[Given text]:
Review: Where the Crawdads Sing by Delia Owens

One day, Kya watched her mother walk away from their home and never return. Soon thereafter, her brothers and sisters begin to move away, until Kya remains alone with an abusive father. However, he soon leaves, too, leaving the little girl completely alone in a run-down shack in the swamp. While she tries to survive on her own, and keeping her distance from the townspeople who disparage her family, Kya becomes a recluse shrouded in mystery, earning her the name ‘The Marsh Girl’.

Despite her isolation and loneliness, Kya’s world is filled with beauty and adventure through the marsh that is her home. While she never goes to school, she creates her own education in nature, becoming an expert in the animal and plant life that surrounds her. In addition, she is tutored in reading and mathematics by a local boy, who realizes Kya’s intellect in potential through the tiny glimpses he is afforded into her life.

Despite her shaky relationship with the townspeople, and her unusual lifestyle, Kya grows up into a beautiful, smart young woman, who catches the eye of Chase, the local heartthrob. When Chase’s body is discovered in the marsh, the police and townspeople are convinced that Kya is responsible. Suddenly thrust into the spotlight, Kya must overcome her aversion to the town and prove her innocence.

[Records supplied]:
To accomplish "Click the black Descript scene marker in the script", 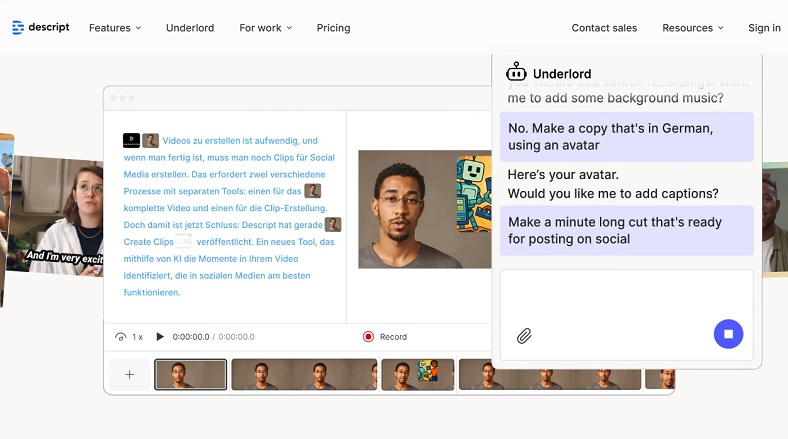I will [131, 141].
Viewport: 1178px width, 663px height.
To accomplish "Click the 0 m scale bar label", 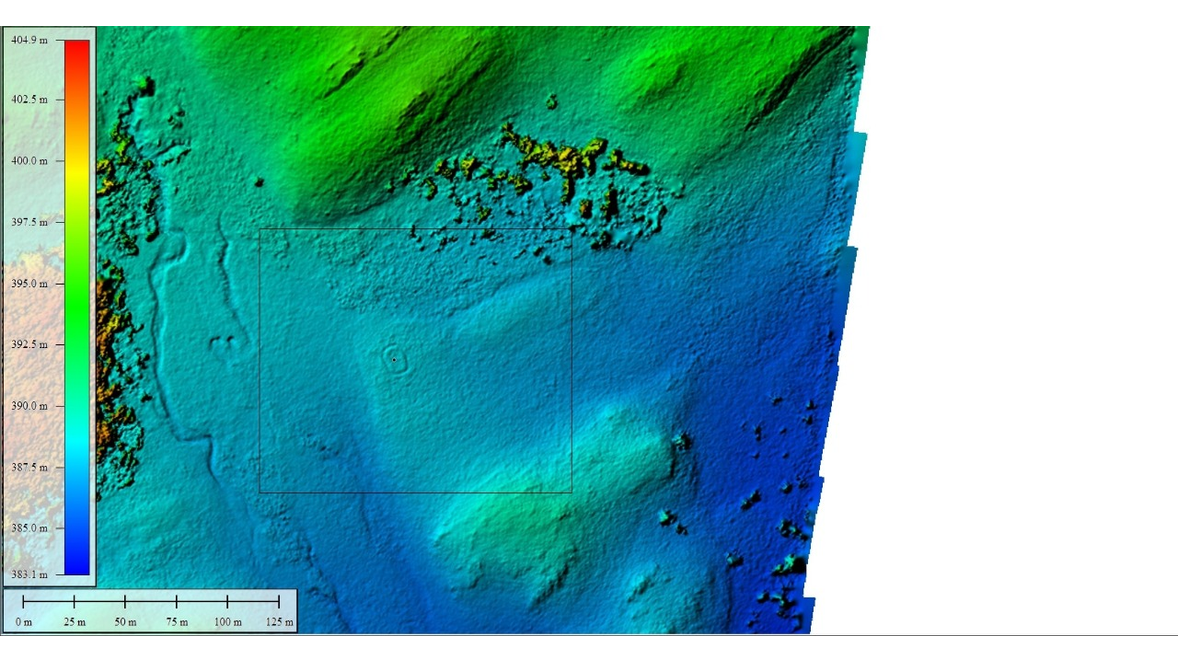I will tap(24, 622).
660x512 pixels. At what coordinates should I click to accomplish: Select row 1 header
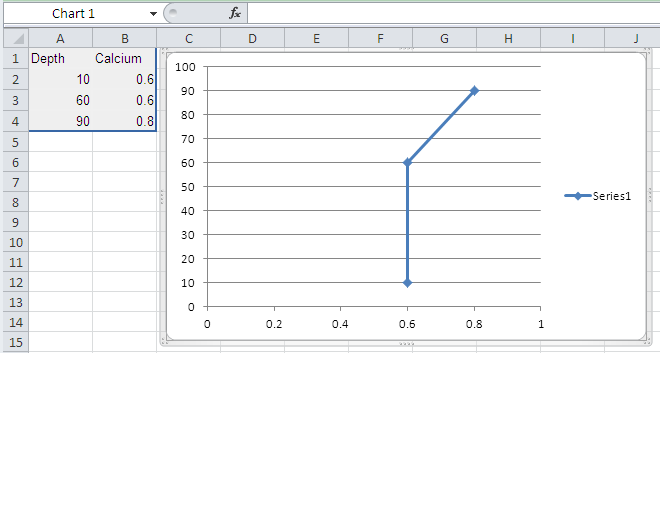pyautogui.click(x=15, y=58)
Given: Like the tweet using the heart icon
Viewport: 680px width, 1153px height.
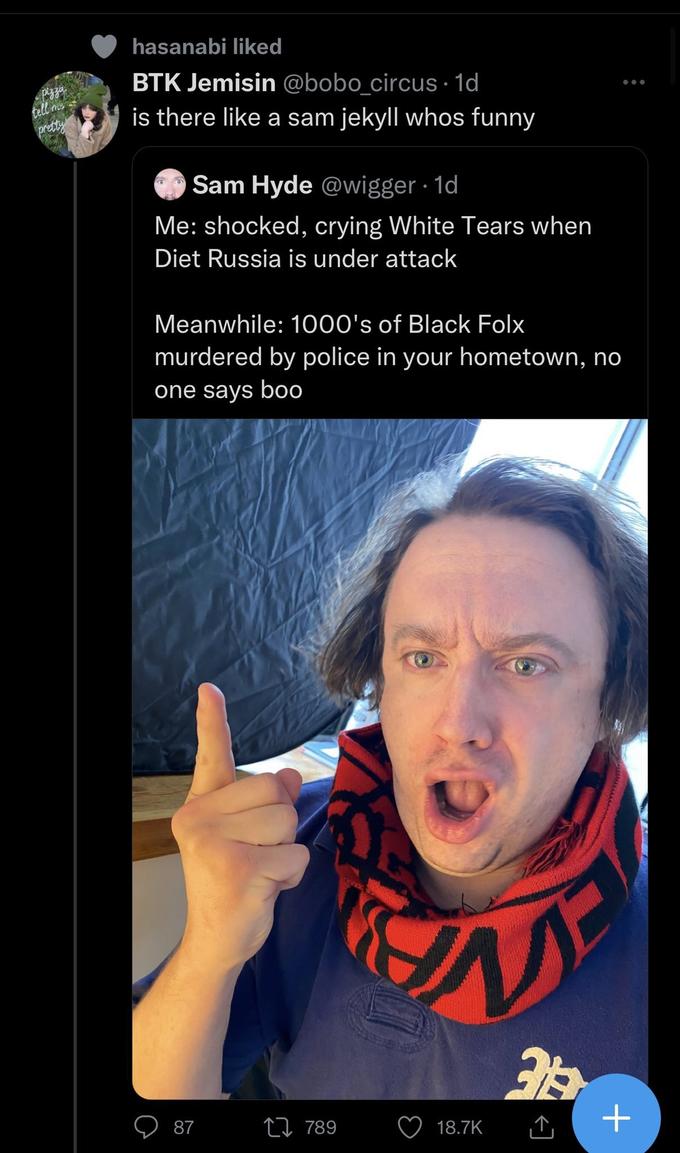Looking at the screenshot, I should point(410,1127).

[Work instructions]:
- 1) In the review of Where the Crawdads Sing, what name does Kya earn?
- 2) Reproduce word for word the passage of the review starting at "Despite her shaky" and ending at "prove her innocence.".

[Solutions per task]:
- 1) ‘The Marsh Girl’

- 2)
Despite her shaky relationship with the townspeople, and her unusual lifestyle, Kya grows up into a beautiful, smart young woman, who catches the eye of Chase, the local heartthrob. When Chase’s body is discovered in the marsh, the police and townspeople are convinced that Kya is responsible. Suddenly thrust into the spotlight, Kya must overcome her aversion to the town and prove her innocence.